Addie, Chuck, Maggie, Hannah standing on the concrete dock in front of the bright orange hull of the Laurence M. Gould.When our group (Chuck, Maggie, Hannah, and I) boarded the LMG, more formally known as Laurence M. Gould, the ship which would take us from Punta Arenas to Palmer Station, I thought that it felt much more like a boat than any other boat I’ve been on.

Maggie, who’s made this trip many times, gave me a quick tour of my and Hannah’s room in the berthing van down in the ship’s hold, the galley where we eat, and the common areas like the lounge where we can watch movies or read. From the doors that lock in place to prevent swinging to the non-slip mats lining almost every surface, the LMG makes it hard to forget that you’re at sea. The bookshelves have removable bars locking the books in place, the cabinets snap shut, and most walls have rails. Being on this boat has made me realize how much I take for granted gravity always going in the same direction back home.

Shortly after boarding, we went through a series of introductory and safety talks from the boat staff where they stressed the official motto of the LMG: “one hand for you, one hand for the boat.” We also went through an emergency evacuation drill and tried on our water-tight gumby suits to make sure they fit.

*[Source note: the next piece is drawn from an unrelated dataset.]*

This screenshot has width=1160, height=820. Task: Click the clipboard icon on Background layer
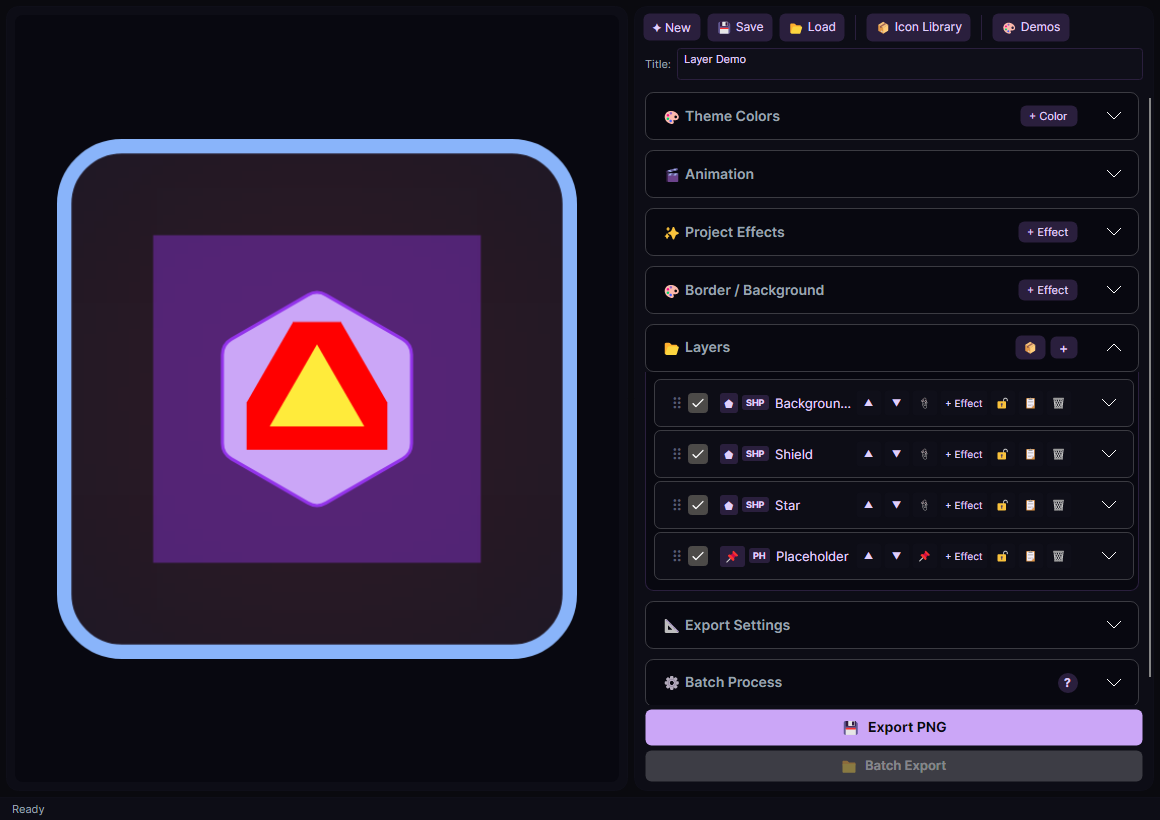coord(1030,403)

Addie wearing her full neon-orange gumby suit in front of bookshelves. Once we settled in, all of us began working on building the amphipod enclosures that we’ll use for our experiment once we get to Palmer. They are made from a fine flexible mesh cylinder and a sturdier plastic support with wider holes. Hannah assembled all the supports, while everyone else worked on sewing the mesh into them. After three days of sewing, we finally finished all 114 enclosures that we planned to make.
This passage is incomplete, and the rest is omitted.